**THE PROBLEM:** Write out the whole civil-liberties essay word for word.

**PAGE EXTRACT:**
The more things change, the more they stay the same. Forty years prove this adage as true as it is trite. When I began practicing law and writing legal and civil-liberties columns for the Boston Phoenix (actually, for the Real Paper, which was soon acquired by the Phoenix) in the late 1960s and early ’70s, a confident sense of optimism suffused my work. I believed in progress born of that decade’s massive cultural, political, and legal upheavals: history was arcing toward a freer, more just society. Yet as 2006 and the paper’s 40th year make their way into the history books, I note that many of the same problems I litigated and wrote about at the start still persist. Without being jaded, I have a more cyclical (but, I hasten to add, not cynical) view of history. Uncomfortable as they can be, cycles save us; they limit the extent to which we go massively and permanently wrong.

Consider police misconduct: the late 1960s and ’70s saw courts become more sensitive to abuse by cops, due to the highly visible brutality visited on civil-rights and anti-war protesters. But in recent years, expanded legal immunities for government officials and procedural barriers have made it more difficult to sue the state for poor treatment at the hands of police. Legal impediments thus have partially offset greater public awareness of the issue, but we’re still in better shape than when I began. These days, however, police misconduct as we’ve known it pales in comparison with torture committed by American intelligence agencies in the name of “security” — a different type of abuse, but one that coarsens our entire society.

Constitutional guarantees of privacy have waxed and waned. For a while in the ’60s and ’70s, Americans enjoyed increased rights of privacy. The courts and Congress, and even state legislatures, expanded freedom from unlawful searches and seizures — a trend that has been largely, although not entirely, reversed since the ’80s. Wiretap legislation gave us more privacy in our communications, especially after the infamous eavesdropping uncovered during the Nixon administration. But legal protections for privacy, which began to erode in the ’90s, were utterly eviscerated after the national-security panic set off by the terrorist attacks of 9/11.

Rows of pointing data:
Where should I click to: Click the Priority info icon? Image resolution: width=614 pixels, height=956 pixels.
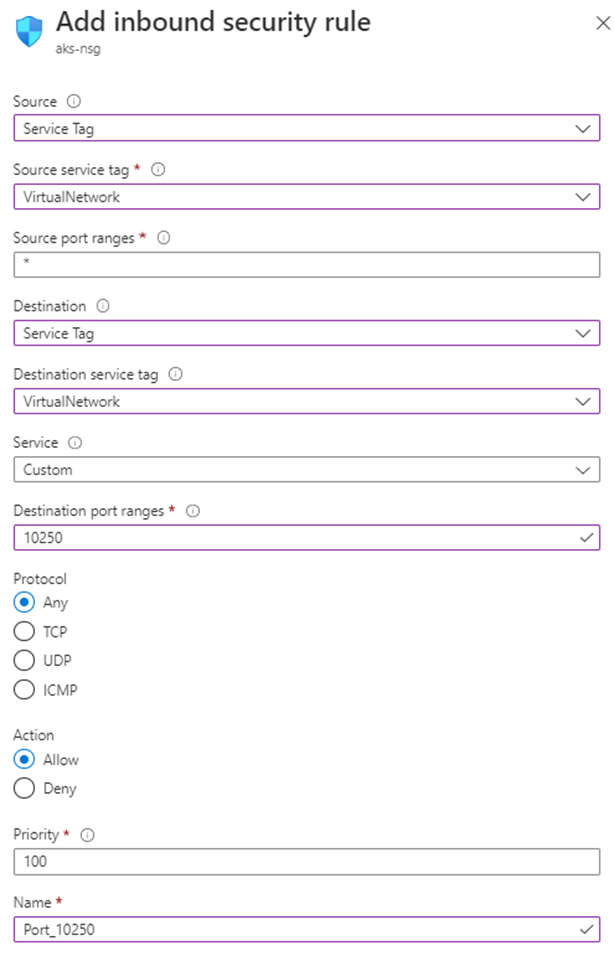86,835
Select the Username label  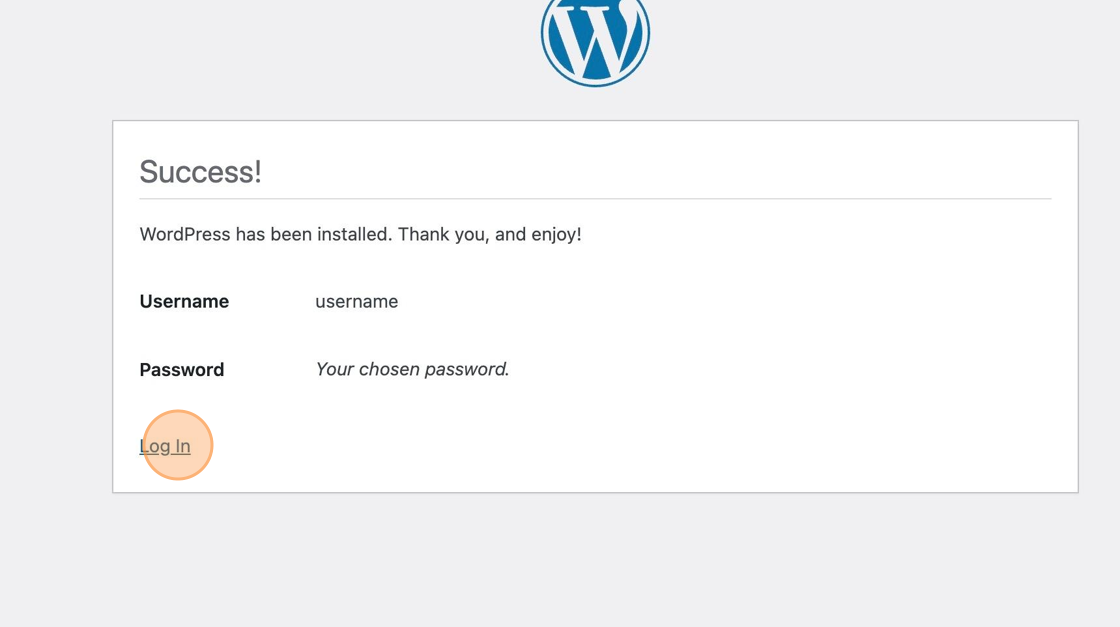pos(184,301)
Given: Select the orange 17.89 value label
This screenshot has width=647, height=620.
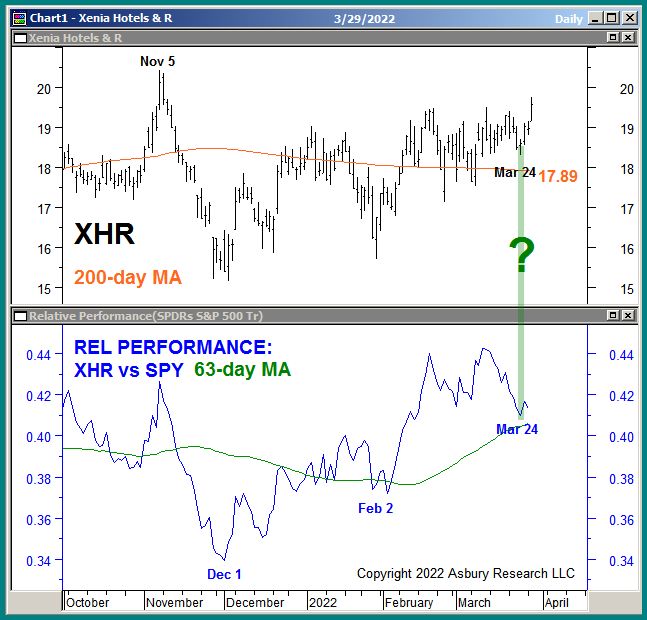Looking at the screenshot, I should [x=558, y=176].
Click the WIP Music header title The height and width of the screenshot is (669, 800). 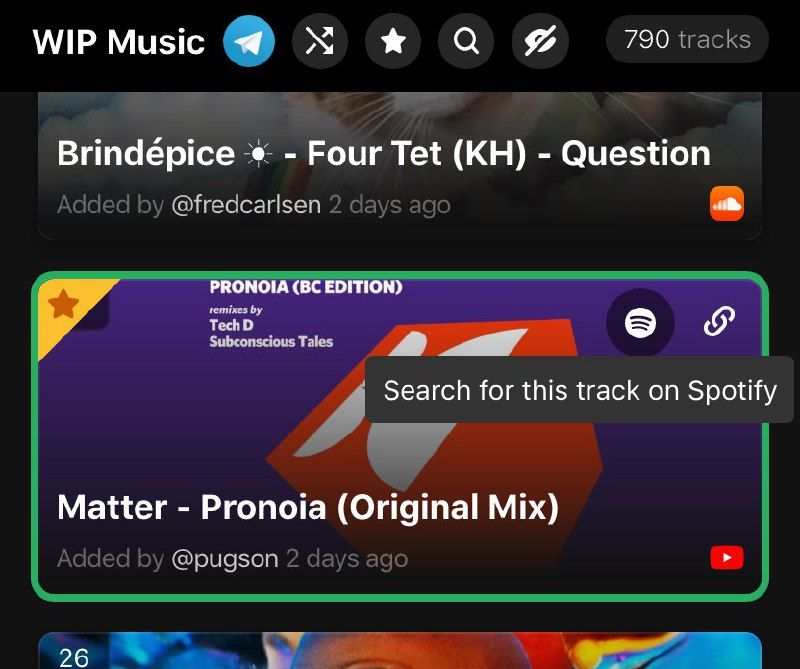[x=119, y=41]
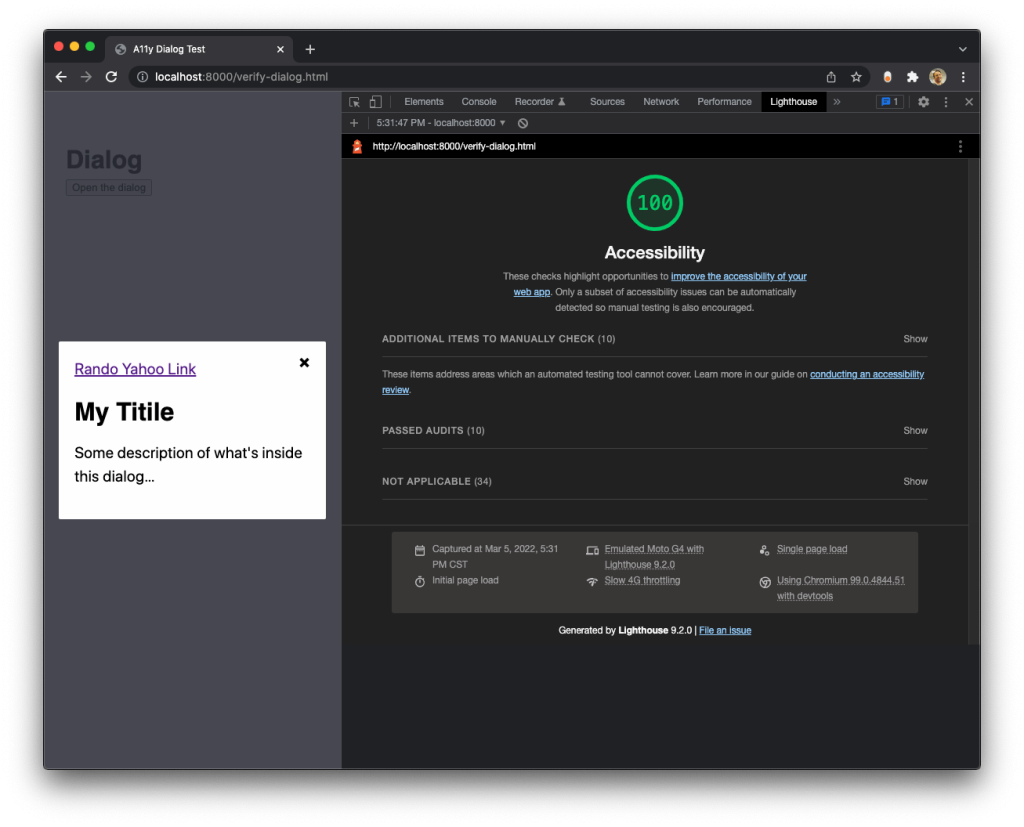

**COMPLETE OUTPUT:**
The more things change, the more they stay the same. Forty years prove this adage as true as it is trite. When I began practicing law and writing legal and civil-liberties columns for the Boston Phoenix (actually, for the Real Paper, which was soon acquired by the Phoenix) in the late 1960s and early ’70s, a confident sense of optimism suffused my work. I believed in progress born of that decade’s massive cultural, political, and legal upheavals: history was arcing toward a freer, more just society. Yet as 2006 and the paper’s 40th year make their way into the history books, I note that many of the same problems I litigated and wrote about at the start still persist. Without being jaded, I have a more cyclical (but, I hasten to add, not cynical) view of history. Uncomfortable as they can be, cycles save us; they limit the extent to which we go massively and permanently wrong.

Consider police misconduct: the late 1960s and ’70s saw courts become more sensitive to abuse by cops, due to the highly visible brutality visited on civil-rights and anti-war protesters. But in recent years, expanded legal immunities for government officials and procedural barriers have made it more difficult to sue the state for poor treatment at the hands of police. Legal impediments thus have partially offset greater public awareness of the issue, but we’re still in better shape than when I began. These days, however, police misconduct as we’ve known it pales in comparison with torture committed by American intelligence agencies in the name of “security” — a different type of abuse, but one that coarsens our entire society.

Constitutional guarantees of privacy have waxed and waned. For a while in the ’60s and ’70s, Americans enjoyed increased rights of privacy. The courts and Congress, and even state legislatures, expanded freedom from unlawful searches and seizures — a trend that has been largely, although not entirely, reversed since the ’80s. Wiretap legislation gave us more privacy in our communications, especially after the infamous eavesdropping uncovered during the Nixon administration. But legal protections for privacy, which began to erode in the ’90s, were utterly eviscerated after the national-security panic set off by the terrorist attacks of 9/11.